Ongoing registrational studies, including RASolve 301 in NSCLC, will be important in determining whether activity is consistent across tumour types and molecular contexts.
“This may help inform the development of the many multi/pan-(K)RAS inhibitors now being offered in the early phase clinical trials at centers like ours at NEXT Oncology.”
Conclusion
The development of RAS(ON) inhibitors marks a renewed attempt to therapeutically exploit one of the most ubiquitous oncogenic drivers in cancer biology. Early-phase data for daraxonrasib suggest measurable activity in metastatic pancreatic cancer, including objective responses in RAS-mutant disease.
However, these findings remain preliminary. Their clinical significance will depend on confirmation in ongoing randomised studies, particularly RASolute 303 and RASolute 302, which will define whether RAS inhibition can meaningfully alter the current chemotherapy-dominated treatment paradigm.
For now, the evidence supports continued investigation rather than a redefinition of standard practice.

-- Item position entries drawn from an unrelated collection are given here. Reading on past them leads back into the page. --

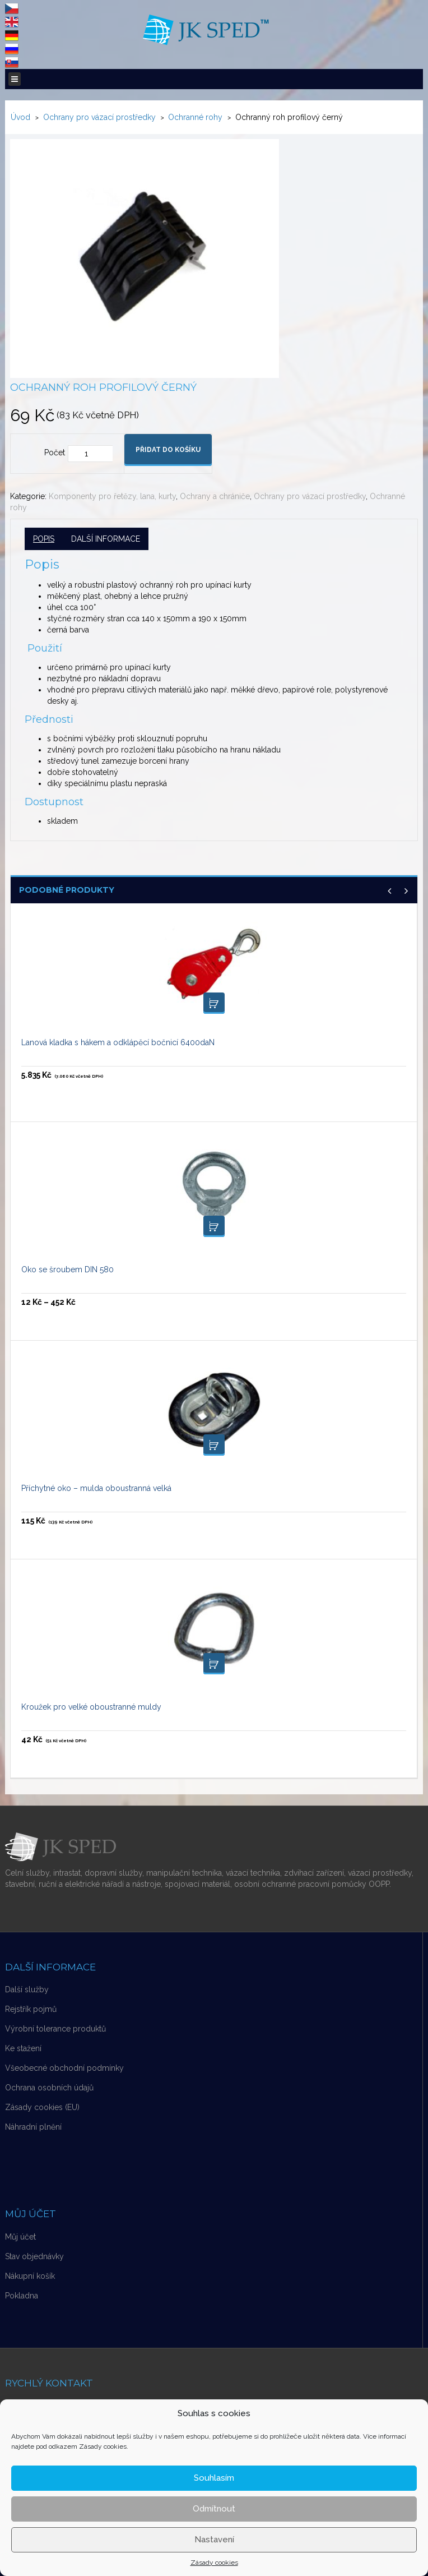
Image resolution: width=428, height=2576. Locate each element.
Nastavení (214, 2540)
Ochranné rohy (195, 117)
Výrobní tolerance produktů (55, 2028)
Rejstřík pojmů (31, 2009)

Disclosure: The RASolute 303 trial is sponsored by Revolution Medicines. Dr Sen and colleagues at NEXT Oncology–Dallas have contributed to multiple early-phase studies of daraxonrasib.
About the Author
Mariam Khachatryan, MD, is Editor-in-Chief of OncoDaily GI, the gastrointestinal oncology platform launched on 7 September 2025. She leads the editorial direction of OncoDaily GI, and on 9 March 2026, launched JocOnDa, its official journal club, bringing structured discussion of new evidence to oncologists working across the GI field.